Common Lisp [New Site] - dwc
http://lisp-lang.org/
======
agumonkey
Just in case people don't get it, the home page is not your LCD smearing or
failing, it's a slightly transparent gradient over a the city night.

------
marczellm
It's great that someone is working on bringing back Common Lisp from its
deathbed.

However, even on the home page of that website, there are stuff that needs
revising in order to make Common Lisp a modern language. This is subjective of
course.

    
    
      (reduce #'- (reverse (list 1 2 3)))
    

What's that #'-? Need none of such obscure syntax.

    
    
      (mapcar #'string-downcase (list "Hello" "world!"))
    

WTF is mapcar? The whole car-cons terminology needs to be removed or at least
banished to a 'low-level feature' status where most people don't need it, I
think.

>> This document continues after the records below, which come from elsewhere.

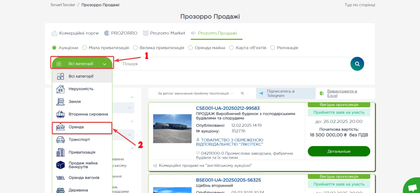420x193 pixels.
Task: Click the Детальніше button
Action: (x=339, y=151)
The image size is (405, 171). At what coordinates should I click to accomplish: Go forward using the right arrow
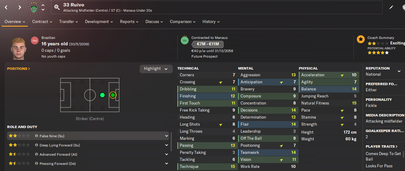[20, 7]
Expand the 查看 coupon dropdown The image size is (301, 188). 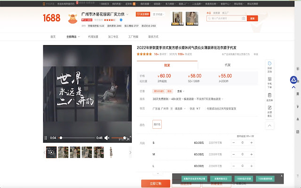(x=181, y=91)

Of course I'm highly influenced by Python where everything has to be
written in the way I think, and not the way the computer thinks.

    
    
       (make-instance 'book :title "ANSI Common Lisp" :author "Paul Graham")
    

Make-instance? It's called new in C# and Java which is 3 keystrokes, and in
Python and C++ it's exactly 0 keystrokes. It only gets worse with hash-tables:

    
    
       (defparameter *d* (make-hash-table))
       (setf (gethash 'a *d*) "b")
    

which is in Python

    
    
       d = {'a': b}
    

The generalness of Common Lisp means that it's a helluva lot of typing. And
reading too! To get people to use it much, I think these areas need a lot of
improvement.

And promoting SLIME as an IDE is not ideal either. I know it is amazing, and I
use Emacs a lot, but the learning curve for Emacs itself is so steep, and it's
so different from anything else currently in use, that I think this in itself
is able to drive a lot of people away from Lisp. Not to mention that even
though Emacs does exist for Windows, every package update or new release comes
with an awful lot of new bugs that come from very few or no testing on
Windows. Common Lisp needs an IDE of JetBrains quality and ease of use.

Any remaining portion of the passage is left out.